My father led by example. Not only was he a leader and activist in our community, but he would put everything on the line for something he believed in. In 1984, a man named Kevin Cooper was sentenced to death for the brutal murder of four members of a white family. Cooper had just escaped from a minimum-security prison where he had been serving time for a nonviolent crime. He was found and charged, though the evidence was scant and many believed the trial was a sham, and spent the next twenty years on death row. During those two decades, Cooper, who always maintained his innocence, became an accomplished painter, writer, and speaker, and gained a huge following of people, organizations, and celebrities who believed that he was innocent, and, as the day of his execution grew nearer, the groups rallied together. My father, a corporate lawyer at a big firm at the time, took on the case, pro bono, and, leading a team of lawyers, got a stay of execution granted, ultimately going all the way to the Supreme Court to have it upheld. When his law firm had a conflict of interest with the case, he chose to leave it and pursue justice.

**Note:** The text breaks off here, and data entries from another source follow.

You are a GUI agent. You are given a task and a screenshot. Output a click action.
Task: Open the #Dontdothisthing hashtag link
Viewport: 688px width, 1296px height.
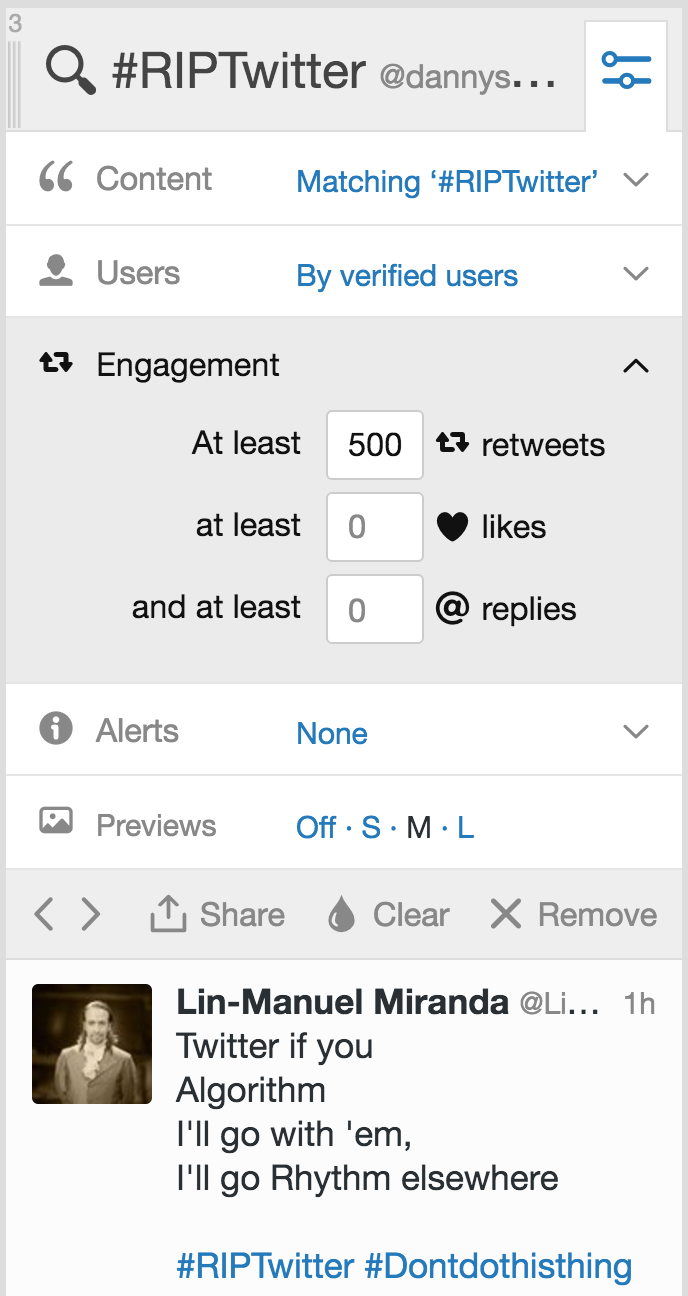pyautogui.click(x=498, y=1266)
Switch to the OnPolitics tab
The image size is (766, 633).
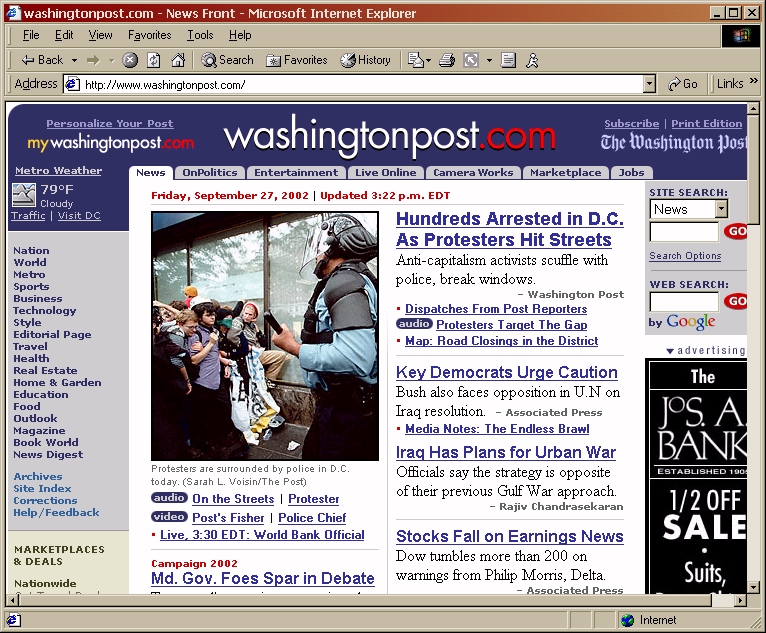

I wanted to be like my father and to reach out to help others. When I was fifteen, in the early nineties, after being extraordinarily moved by a young HIV-positive man named Scott Fried who came to speak at my synagogue, I began volunteering for Project Open Hand, a nonprofit organization delivering meals to people living with HIV/AIDS throughout the Bay Area. I wanted
to know that I was making a real, tangible difference in people’s lives, and I learned at an early age that knowing that I was helping someone else gave me great pleasure and a sense of purpose. I don’t know whether or not my disabilities contributed to that feeling, whether I knew on some level that I was going to be someone who would need help more and more as my life went on, but it was something that was really important to me.
When I first started delivering meals, I didn’t know what to expect. Perhaps that I would go in, chat, help in any way I could. Most people I delivered to, though, would talk to me through the door and ask me to leave the food on their doorstep, or they would open the door just wide enough so they could take the food we delivered to them. They generally didn’t show their faces or want to be seen. It was in the early nineties, and there was still a terrible stigma around the disease, even in the Bay Area, and many of them may have been too sick to want anyone inside. It broke my heart to think of them alone with their pain and illness, feeling shut out from the rest of the world.
When I was seventeen, my father nominated me to run with the Olympic torch as a “community hero,” and he submitted an application through
Sports Illustrated
to the Olympic committee about my work with Project Open Hand and my disabilities. I had no idea, and when they called I thought it was a prank. At first I was embarrassed. I wanted to be known as someone who helped others, but I didn’t want to be known as someone who did this “even though she was disabled.” I got over it quickly though, because how often do you get to run with the Olympic torch? There was a story about it in our local paper, and I ran holding the torch for almost a mile (it’s heavier than it looks), my escort runner beside me, a motorcade behind me, crowds of friends and strangers lining the route and cheering me on.